File Systems

File systems provide applications with permanent storage. More than that they organize and protect data, and provide a clean interface to allow manipulation of that data. It's no exaggeration to say that providing a file system is one of the major services of general purpose operating systems, and less general ones as well. (Even the palm pilot has permanent storage).

Files

A file is a persistent, hardware-independent, named, protected collection of bits and a collection of operations that can be executed on them. The access operations generally impose an order on the bits. The attributes attributes define what files are used for.

Persistence implies that the bytes have a meaning that extends in time. Memory used in calculating intermediate results doesn't have that attribute. One wouldn't store the memory used in a computation in a file because it has no long-term use. Because the data in files has this long term significance, files are stored on more permanent media. These days, the most common medium is still magnetic disk, although several others are making bids. Some other media that can contain files are memory, flash memory1, tapes, CD-ROMS, and more esoteric media. Basically anything that can hold information permanently and be read by a computer has held a file system, or will eventually.

By definition, files are largely medium-independent. The same operations are generally allowed on files regardless of the underlying storage medium. There are obvious exceptions - you can write to a CD-ROM at most once, and there are obvious drawbacks to trying to move to a byte at the front of a tape to the back. In general, however, code that manipulates files on one medium will work on others. This saves a lot of programmer time, as we'll see.

Finally, file systems provide a way to name files. This is a seemingly simple function that turns out to be enormously powerful.2 File systems provide ways to name files that span multiple media on the same machine (the UNIX(R) file system), loosely connected local area networks (the Network File System (NFS)) and even global name spaces (the Andrew File System (AFS)). Providing a name space outside the confines of memory addresses allows processes to share data and communicate.
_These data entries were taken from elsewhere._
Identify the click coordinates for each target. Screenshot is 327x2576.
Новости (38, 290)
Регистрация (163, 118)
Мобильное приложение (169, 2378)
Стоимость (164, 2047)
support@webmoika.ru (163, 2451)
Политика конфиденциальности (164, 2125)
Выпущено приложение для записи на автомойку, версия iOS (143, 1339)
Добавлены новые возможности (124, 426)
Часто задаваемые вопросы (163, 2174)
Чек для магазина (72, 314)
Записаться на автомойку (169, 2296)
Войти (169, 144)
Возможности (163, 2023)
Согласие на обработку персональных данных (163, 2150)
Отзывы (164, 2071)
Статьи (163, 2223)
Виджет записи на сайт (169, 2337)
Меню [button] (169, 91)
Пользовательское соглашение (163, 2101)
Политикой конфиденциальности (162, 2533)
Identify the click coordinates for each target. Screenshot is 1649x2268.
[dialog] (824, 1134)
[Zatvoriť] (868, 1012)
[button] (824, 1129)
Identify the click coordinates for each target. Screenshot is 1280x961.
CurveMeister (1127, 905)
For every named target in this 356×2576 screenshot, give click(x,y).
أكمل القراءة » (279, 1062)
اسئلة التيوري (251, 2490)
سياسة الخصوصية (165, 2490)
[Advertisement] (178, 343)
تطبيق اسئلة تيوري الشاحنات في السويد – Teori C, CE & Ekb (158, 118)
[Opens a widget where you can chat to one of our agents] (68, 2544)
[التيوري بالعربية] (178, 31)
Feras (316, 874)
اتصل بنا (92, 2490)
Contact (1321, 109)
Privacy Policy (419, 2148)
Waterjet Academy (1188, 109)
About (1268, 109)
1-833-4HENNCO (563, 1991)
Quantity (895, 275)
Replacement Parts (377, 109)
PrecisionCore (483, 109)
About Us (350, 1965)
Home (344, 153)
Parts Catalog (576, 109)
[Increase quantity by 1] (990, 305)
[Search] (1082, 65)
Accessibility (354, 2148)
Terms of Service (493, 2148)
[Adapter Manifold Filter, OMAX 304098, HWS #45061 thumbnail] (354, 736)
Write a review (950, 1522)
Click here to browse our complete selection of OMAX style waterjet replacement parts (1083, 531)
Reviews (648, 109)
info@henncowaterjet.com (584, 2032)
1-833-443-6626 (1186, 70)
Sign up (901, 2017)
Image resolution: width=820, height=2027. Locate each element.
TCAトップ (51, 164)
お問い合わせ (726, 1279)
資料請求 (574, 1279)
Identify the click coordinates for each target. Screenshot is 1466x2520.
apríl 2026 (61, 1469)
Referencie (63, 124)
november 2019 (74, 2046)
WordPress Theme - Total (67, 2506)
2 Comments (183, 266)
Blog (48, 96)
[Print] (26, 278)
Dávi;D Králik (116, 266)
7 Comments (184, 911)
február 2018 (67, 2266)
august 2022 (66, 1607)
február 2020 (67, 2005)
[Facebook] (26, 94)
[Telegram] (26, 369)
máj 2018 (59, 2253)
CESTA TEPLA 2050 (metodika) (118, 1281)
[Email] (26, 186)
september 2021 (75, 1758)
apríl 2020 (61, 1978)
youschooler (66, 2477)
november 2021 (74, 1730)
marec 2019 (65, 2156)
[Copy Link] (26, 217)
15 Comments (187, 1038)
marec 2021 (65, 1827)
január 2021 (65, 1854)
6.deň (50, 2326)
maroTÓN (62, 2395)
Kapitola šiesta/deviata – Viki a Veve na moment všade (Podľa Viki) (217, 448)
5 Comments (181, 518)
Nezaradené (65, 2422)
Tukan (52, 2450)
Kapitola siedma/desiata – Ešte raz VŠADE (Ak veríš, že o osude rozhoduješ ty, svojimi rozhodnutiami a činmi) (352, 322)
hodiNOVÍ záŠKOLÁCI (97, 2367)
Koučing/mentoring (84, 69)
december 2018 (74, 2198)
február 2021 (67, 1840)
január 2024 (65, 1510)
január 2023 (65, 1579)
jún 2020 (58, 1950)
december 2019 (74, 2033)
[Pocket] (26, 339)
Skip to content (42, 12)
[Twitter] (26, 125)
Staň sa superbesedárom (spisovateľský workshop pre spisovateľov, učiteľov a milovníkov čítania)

Because files are outside memory, they are also outside the protection of the memory protection system3. As a result, the file system has to impose ideas of user identity and related privileges on the data.

The File Abstraction

Although the idea of an abstract, named collection of bytes is easy enough to grasp, the Devil is in the details. Despite the fairly simple idea of what a file is, files on different operating systems can be remarkably different. We'll discuss the variations in the file abstraction along the following axes:

Naming

A file generally has a name, a string of bits that (usually) correspond to human-readable letters. The operating system defines what characters are valid in file names, and any equivalence classes between them. For example, UNIX allows any byte except hex 0x2f (ASCII for /) to appear in a filename. MS-DOS limits the character set to uppercase letters and a few symbols (letters are converted to uppercase in all file names). AmigaDOS allows you to specify any capitalization, but internally ignores case. "File", "file", and "FiLe" all refer to the same file, although it will appear in directory listings spelled as the creator of the file spelled it.4

Beyond the character set, operating systems impose a structure on the names of files. Under UNIX the restraints are minor - filenames can't contain /5 Compare this to MS-DOS (and the Windows\d\d systems that basically sit atop them) that requires an 8 character file name and three character extension. (Systems other than MS-DOS have the idea of an extension, or a naming convention for related files.)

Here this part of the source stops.